Since the pleas, taken when Suggs was incompetent must be regarded as null and void, McCarthy v. United States, 394 U.S. 459, 89 S.Ct. 1166, 22 L.Ed.2d 418 (1969); Pate v. Robinson, 383 U.S. 375, 86 S.Ct. 836, 15 L.Ed.2d 815 (1966), petitioner’s guilty pleas are vacated and the writ of habeas corpus shall issue sixty days from the date of the filing of this opinion, unless within that time petitioner is allowed to replead to the indictment in state court.

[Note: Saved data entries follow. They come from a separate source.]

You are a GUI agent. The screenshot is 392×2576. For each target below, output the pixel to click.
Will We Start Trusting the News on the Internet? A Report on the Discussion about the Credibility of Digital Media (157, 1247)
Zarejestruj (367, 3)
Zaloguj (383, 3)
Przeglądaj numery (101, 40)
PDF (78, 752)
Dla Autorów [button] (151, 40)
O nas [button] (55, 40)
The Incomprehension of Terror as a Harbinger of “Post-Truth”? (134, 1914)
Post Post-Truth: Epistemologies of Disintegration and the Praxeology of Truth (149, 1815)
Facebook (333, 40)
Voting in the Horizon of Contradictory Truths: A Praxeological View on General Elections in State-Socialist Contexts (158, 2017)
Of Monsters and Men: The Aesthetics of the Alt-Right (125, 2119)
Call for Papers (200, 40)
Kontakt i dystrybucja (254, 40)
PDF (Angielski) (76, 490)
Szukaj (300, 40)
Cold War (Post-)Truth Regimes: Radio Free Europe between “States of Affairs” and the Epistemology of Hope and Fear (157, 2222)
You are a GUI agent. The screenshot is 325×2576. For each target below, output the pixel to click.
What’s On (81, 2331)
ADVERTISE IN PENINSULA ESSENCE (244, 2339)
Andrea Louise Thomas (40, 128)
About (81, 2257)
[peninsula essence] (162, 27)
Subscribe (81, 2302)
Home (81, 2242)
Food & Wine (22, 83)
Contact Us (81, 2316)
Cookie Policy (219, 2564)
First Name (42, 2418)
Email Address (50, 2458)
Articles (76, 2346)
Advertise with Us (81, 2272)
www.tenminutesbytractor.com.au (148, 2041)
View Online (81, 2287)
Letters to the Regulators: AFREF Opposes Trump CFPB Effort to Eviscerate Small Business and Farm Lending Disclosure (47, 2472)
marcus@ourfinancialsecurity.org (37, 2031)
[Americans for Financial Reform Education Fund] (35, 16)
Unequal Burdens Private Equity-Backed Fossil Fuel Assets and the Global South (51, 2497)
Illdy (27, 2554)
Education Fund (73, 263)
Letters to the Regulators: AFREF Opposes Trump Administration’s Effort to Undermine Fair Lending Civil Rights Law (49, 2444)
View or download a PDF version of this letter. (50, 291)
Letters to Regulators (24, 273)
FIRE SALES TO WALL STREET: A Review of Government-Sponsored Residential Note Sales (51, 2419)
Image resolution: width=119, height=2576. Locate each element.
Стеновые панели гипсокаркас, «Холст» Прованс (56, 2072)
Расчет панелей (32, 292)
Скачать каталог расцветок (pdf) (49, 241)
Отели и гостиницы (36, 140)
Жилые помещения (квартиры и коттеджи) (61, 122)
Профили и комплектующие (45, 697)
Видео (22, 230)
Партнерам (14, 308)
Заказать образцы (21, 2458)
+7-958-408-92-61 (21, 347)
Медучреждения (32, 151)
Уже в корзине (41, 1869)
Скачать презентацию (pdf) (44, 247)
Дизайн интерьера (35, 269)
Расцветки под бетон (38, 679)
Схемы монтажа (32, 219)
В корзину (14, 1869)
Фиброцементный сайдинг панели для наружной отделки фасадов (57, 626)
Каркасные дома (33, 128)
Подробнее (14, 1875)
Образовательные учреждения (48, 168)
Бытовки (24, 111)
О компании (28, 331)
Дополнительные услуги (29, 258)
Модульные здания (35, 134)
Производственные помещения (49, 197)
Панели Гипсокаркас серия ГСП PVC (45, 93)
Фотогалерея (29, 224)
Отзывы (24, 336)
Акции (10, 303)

It appears, however, that on the basis of communications I received from petitioner following the hearing, that petitioner may be exhibiting the same symptoms which gave rise to his original commitment to Matteawan; i. e., a belief of persecution by the prison authorities and fear for his life, and periods of blackouts. It thus may be ° appropriate that the state court consider causing petitioner to be examined once again as to his mental competency at this time.
I again wish to express the Court’s appreciation to Judson A. Parsons, Jr., Esq. and Christopher Kende, Esq. for their assistance in this case.
SO ORDERED.
. Because of the remand, the Court of Appeals found it unnecessary to address the ratification and Boykin issues. My inquiry at this juncture is limited to Suggs’ competency at the time of the pleas; the remaining issues are fully explored in 390 F.Supp. at 388-89.
. Petitioner was subsequently disapproved for Youthful Offender Status by Justice Tierney.
. Nor, apparently was there an inclusion in the record of the May 20, 1969 report of Dr. Mes-singer, on the basis of which, petitioner was returned to the court for sentencing. This report contained the same diagnosis as the July report.
. Justice Sandifer, who denied petitioner’s second coram nobis petition which raised the issue of competency at the time of the pleas, was likewise unaware of the Messinger reports. Justice Gold, upon whose order Suggs was committed to Matteawan in November 1968, has testified by stipulation that he has no recollection of petitioner nor of any proceeding concerning petitioner.
. Mr. Tucker was on the staff of Legal Aid which had fractional representation. He did not represent Suggs at any stage other than at the pleas.